Friday, July 3, 2015

A Boomer's Advice to Generation X

January 1996

Like many of you (our publishers hope), I enjoyed the article about the young farmers and their attitudes. I am no longer young (46), but I am remarkably immature, so I feel I can relate to many of the ideas expressed. I have no quarrel their basic tenets, but would offer some comments on what may be ahead in the frame-of-mind adjustment category for X Generation agriculturalists.

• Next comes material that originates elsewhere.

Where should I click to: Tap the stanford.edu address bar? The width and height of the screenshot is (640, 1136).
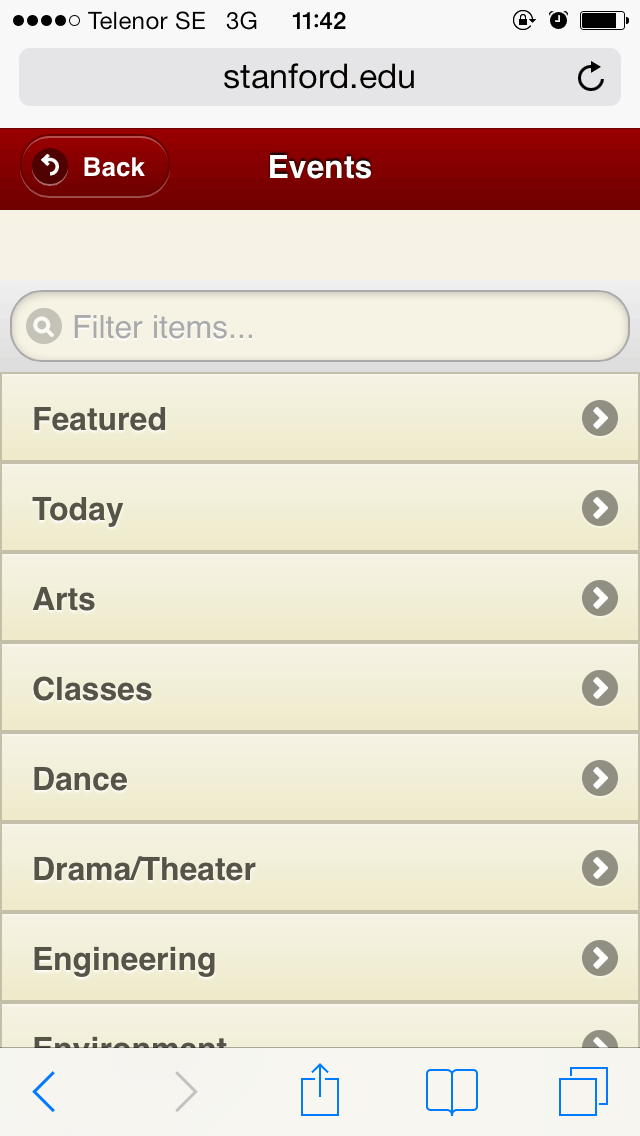319,77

Oddly enough, you are not the first generation of farmers to express fear of six-digit debt, vote conservative, or haggle for the lowest bid. While it is possible that you will remain true to the beliefs you now hold, you may find time will shift your basic outlook on life. I would offer these suggestions:

  1. New is not synonymous with better. I can't believe I just said that.  The trick is to separate the useful new things from the trivial. I drive new computers and old trucks. Keep in mind that you have been trained from birth to consume and lust for tomorrow’s products. Generally what we are looking for are not new products but new experiences.
  2. Mercifully, you can't begin to imagine what the demands of a growing  family (especially with teenagers) will be on your person and business. The curve for family expenses rises exponentially, normally just when you most want to expand your farming business. This is kind of like trying to build a car while driving it down the road. The demands for your capital are not well-timed or sequenced harmoniously. Trust me; you can survive a wide range of living standards for a good cause.
  3. I think it is safe to say your generation is slightly more self-oriented than your predecessors. Initially, this will seem to be the best possible way for you to pursue success. However, an interesting side effect of life is that sometimes you succeed when your friends succeed. I did not realize how important the web of friendships was professionally until I hit middle age. Suddenly, people I know well, even dated, are landlords, politicians, investors, or others who know things that can help me a lot. If you don't have time or the inclination to participate in a wide and active social life, don't expect to be included in the benefits of association.
  4. Self-gratification can come from surprising sources. The pursuit of happiness need not be choreographed by a travel agent, car salesman, or exercise program. Good times mostly just happen. 
  5. A brief word about loyalty. Actually few farmers are born with a compulsion to be loyal to a coop, dealer, etc. Loyalty is a product of history, one thing that young people are, by definition, lacking. What may seem as an unbusiness-like attachment may be the second or third act of a real-life drama at which you just arrived. After a dealer has gone beyond the call of duty, or surpassed your expectations during a personally crucial farming episode, a few hundred dollars on a machinery deal seems insignificant. Also, and more surprisingly, dealers can be loyal to you in return. Finding the machine you need and letting you know first, or realizing what is crucial to your operation and tailoring his services accordingly are examples. Then there is the situation of the salesman being a high school buddy or the fertilizer dealer marrying your sister. My fuel guy is a close friend who is always at least 5¢ above the market it seems, but I no longer agonize about whether to do business with him. He and I have moaned over being fathers and self-employed and husbands for too long for me to hurt a friend for mere money. During your career you will spend millions on inputs, but only have a handful of good friends.  Pick the right asset to economize on.
  6. Be careful equating debt with some moral deficiency. None of us entered this profession with the dream of borrowing lots of money.  "When I grow up, I want to owe millions!" You may discover, as many before you have, that the American farmer is one of the best in the world at putting money to work. When your competition is leaving you behind by wisely using outside capital, give yourself some moral operating room to be flexible. Believe it or not, there is no golden award for having paid cash.

Finally, I want to apologize for what may seem as a cynical and pessimistic attitude in our profession at times. It is not universal, but many of us have been trained to keep our mouth shut if things are OK so as to not make others feel bad. Unfortunately, this means that you don't hear from the successful often and may believe that farming is neither rewarding nor fun.  It is both. You represent the energy and enthusiasm needed as a constant input in any thriving industry. Welcome to the bigs, ladies and gentlemen.   Have a great career!